Exercise brief
I need the records below retyped exactly.

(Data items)

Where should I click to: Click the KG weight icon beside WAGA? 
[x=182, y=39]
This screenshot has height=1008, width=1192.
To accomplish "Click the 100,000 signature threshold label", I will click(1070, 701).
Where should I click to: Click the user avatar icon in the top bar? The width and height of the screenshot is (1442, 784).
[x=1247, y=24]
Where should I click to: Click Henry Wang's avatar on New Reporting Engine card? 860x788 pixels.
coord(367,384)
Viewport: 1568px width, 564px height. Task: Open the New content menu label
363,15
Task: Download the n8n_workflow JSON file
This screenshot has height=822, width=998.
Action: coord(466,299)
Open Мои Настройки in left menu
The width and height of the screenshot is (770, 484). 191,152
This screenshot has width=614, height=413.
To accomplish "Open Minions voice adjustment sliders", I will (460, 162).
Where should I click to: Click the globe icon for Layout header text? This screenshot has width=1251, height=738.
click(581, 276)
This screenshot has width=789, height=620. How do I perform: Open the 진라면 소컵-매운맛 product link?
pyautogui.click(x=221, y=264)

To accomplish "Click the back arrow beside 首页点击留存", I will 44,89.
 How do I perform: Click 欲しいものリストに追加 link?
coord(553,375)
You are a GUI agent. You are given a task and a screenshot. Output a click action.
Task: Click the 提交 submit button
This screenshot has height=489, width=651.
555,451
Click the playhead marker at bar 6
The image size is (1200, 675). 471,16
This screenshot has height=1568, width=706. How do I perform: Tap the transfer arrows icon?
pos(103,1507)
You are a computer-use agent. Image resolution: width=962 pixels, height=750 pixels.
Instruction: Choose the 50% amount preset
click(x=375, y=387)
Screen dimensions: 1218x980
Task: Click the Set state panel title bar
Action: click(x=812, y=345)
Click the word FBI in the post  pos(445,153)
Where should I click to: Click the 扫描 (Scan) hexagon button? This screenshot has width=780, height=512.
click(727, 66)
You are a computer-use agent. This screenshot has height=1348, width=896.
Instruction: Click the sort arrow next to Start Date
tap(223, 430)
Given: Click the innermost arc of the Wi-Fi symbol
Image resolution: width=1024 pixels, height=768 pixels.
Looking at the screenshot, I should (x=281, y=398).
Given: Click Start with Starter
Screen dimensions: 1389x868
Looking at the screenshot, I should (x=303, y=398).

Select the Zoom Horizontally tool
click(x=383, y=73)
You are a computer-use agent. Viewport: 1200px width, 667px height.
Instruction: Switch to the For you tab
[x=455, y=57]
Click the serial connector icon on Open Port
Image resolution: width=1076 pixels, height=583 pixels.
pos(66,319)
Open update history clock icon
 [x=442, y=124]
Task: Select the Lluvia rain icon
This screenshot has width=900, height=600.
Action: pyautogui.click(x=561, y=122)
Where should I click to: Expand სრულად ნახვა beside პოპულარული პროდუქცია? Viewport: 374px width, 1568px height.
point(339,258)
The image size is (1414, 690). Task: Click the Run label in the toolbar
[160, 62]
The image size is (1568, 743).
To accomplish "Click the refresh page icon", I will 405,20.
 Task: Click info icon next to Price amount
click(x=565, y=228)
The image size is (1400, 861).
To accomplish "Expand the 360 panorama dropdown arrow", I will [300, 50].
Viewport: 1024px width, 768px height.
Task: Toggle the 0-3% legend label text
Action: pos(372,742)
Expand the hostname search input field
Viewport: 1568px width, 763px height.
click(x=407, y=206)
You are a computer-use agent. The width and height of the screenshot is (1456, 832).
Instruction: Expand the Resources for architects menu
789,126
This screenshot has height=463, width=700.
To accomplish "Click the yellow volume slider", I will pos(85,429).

Task answer
Where should I click to: Click the KG weight icon beside WAGA? 
[x=182, y=39]
This screenshot has height=1008, width=1192.
To accomplish "Click the 100,000 signature threshold label", I will click(1070, 701).
Where should I click to: Click the user avatar icon in the top bar? The width and height of the screenshot is (1442, 784).
[x=1247, y=24]
Where should I click to: Click Henry Wang's avatar on New Reporting Engine card? 860x788 pixels.
coord(367,384)
Viewport: 1568px width, 564px height. Task: Open the New content menu label
363,15
Task: Download the n8n_workflow JSON file
This screenshot has height=822, width=998.
Action: coord(466,299)
Open Мои Настройки in left menu
The width and height of the screenshot is (770, 484). 191,152
This screenshot has width=614, height=413.
To accomplish "Open Minions voice adjustment sliders", I will (460, 162).
Where should I click to: Click the globe icon for Layout header text? This screenshot has width=1251, height=738.
click(581, 276)
This screenshot has width=789, height=620. How do I perform: Open the 진라면 소컵-매운맛 product link?
pyautogui.click(x=221, y=264)

To accomplish "Click the back arrow beside 首页点击留存", I will 44,89.
 How do I perform: Click 欲しいものリストに追加 link?
coord(553,375)
You are a GUI agent. You are given a task and a screenshot. Output a click action.
Task: Click the 提交 submit button
This screenshot has height=489, width=651.
555,451
Click the playhead marker at bar 6
The image size is (1200, 675). 471,16
This screenshot has height=1568, width=706. How do I perform: Tap the transfer arrows icon?
pos(103,1507)
You are a computer-use agent. Image resolution: width=962 pixels, height=750 pixels.
Instruction: Choose the 50% amount preset
click(x=375, y=387)
Screen dimensions: 1218x980
Task: Click the Set state panel title bar
Action: click(x=812, y=345)
Click the word FBI in the post  pos(445,153)
Where should I click to: Click the 扫描 (Scan) hexagon button? This screenshot has width=780, height=512.
click(727, 66)
You are a computer-use agent. This screenshot has height=1348, width=896.
Instruction: Click the sort arrow next to Start Date
tap(223, 430)
Given: Click the innermost arc of the Wi-Fi symbol
Image resolution: width=1024 pixels, height=768 pixels.
Looking at the screenshot, I should (x=281, y=398).
Given: Click Start with Starter
Screen dimensions: 1389x868
Looking at the screenshot, I should (x=303, y=398).

Select the Zoom Horizontally tool
click(x=383, y=73)
You are a computer-use agent. Viewport: 1200px width, 667px height.
Instruction: Switch to the For you tab
[x=455, y=57]
Click the serial connector icon on Open Port
Image resolution: width=1076 pixels, height=583 pixels.
pos(66,319)
Open update history clock icon
 [x=442, y=124]
Task: Select the Lluvia rain icon
This screenshot has width=900, height=600.
Action: pyautogui.click(x=561, y=122)
Where should I click to: Expand სრულად ნახვა beside პოპულარული პროდუქცია? Viewport: 374px width, 1568px height.
point(339,258)
The image size is (1414, 690). Task: Click the Run label in the toolbar
[160, 62]
The image size is (1568, 743).
To accomplish "Click the refresh page icon", I will 405,20.
 Task: Click info icon next to Price amount
click(x=565, y=228)
The image size is (1400, 861).
To accomplish "Expand the 360 panorama dropdown arrow", I will [300, 50].
Viewport: 1024px width, 768px height.
Task: Toggle the 0-3% legend label text
Action: pos(372,742)
Expand the hostname search input field
Viewport: 1568px width, 763px height.
click(x=407, y=206)
You are a computer-use agent. The width and height of the screenshot is (1456, 832).
Instruction: Expand the Resources for architects menu
789,126
This screenshot has height=463, width=700.
To accomplish "Click the yellow volume slider", I will pos(85,429).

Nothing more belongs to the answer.